§ **Passage**:
**********

# 15 boxes 16 gauge shot shells FS in Hocking county SOLD



## kleffler (Sep 14, 2014)

ALL SOLD. THANKS. I have a variety of 16 gauge shot shells for sale. All are 2 3/4 inch and in 25 round boxes. 15 boxes in all. All are considered hunting ammo. Variety of 1 1/8 and 1 1/4 ounce loads. Some boxes are little rough but these are not collectible ammo, they are hunting ammo

2 boxes number 2 shot both 1 1/4 ounce 1 is Winchester and 1 is Federal

3 boxes Remington magnum 4 shot all three are 1 1/4 ounce loads

3 boxes number 5 shot. Two are Winchester upland specials and one is Fiochi nickel plated Golden pheasant these are all 1 1/8 ounce loads

5 boxes are number 6 shot. Four are Winchester and one is Remington Mohawk. These all are 1 1/8 ounce loads

last 2 boxes are Winchester super X in 7 1/2 shot. These are 1 1/8 ounce loads

THESE ARE ALL FACTORY LOADS. They have been stored in climate controlled safe. Price is $225 for the lot firm. You have to take the all. $15 per box is a good deal in todays market and these are not target loads, they are hunting loads. Pick up in Hocking county area

thanks

Kelly


----------



## kleffler (Sep 14, 2014)

Back to top


----------



## kleffler (Sep 14, 2014)

Back up


----------

**********

§ **Data excerpt**:
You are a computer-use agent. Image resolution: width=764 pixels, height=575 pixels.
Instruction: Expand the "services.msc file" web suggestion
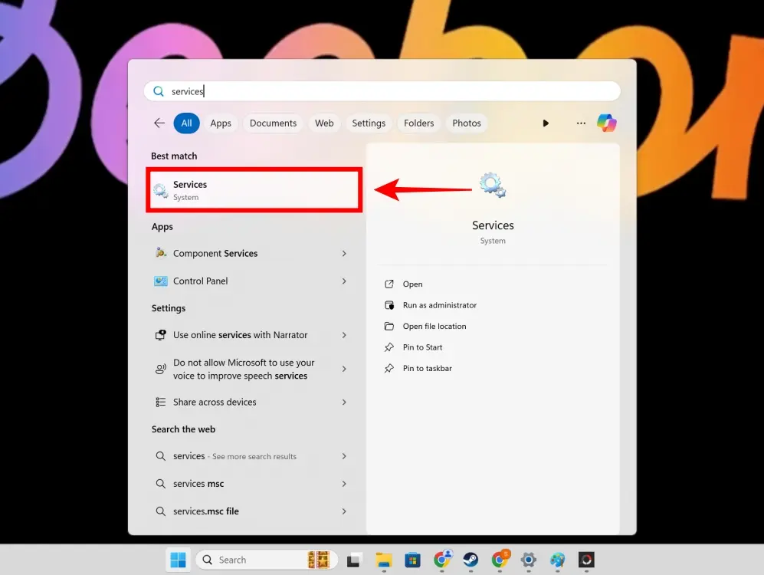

**********

§ **What this task involves**:
Answer these about the shot shell sale post:
(a) How many boxes of number 6 shot are offered?
(b) What is the price for the whole lot?
(c) In what area must the shells be picked up?

§ **Answer to this exercise**:
(a) Five
(b) $225, firm
(c) The Hocking county area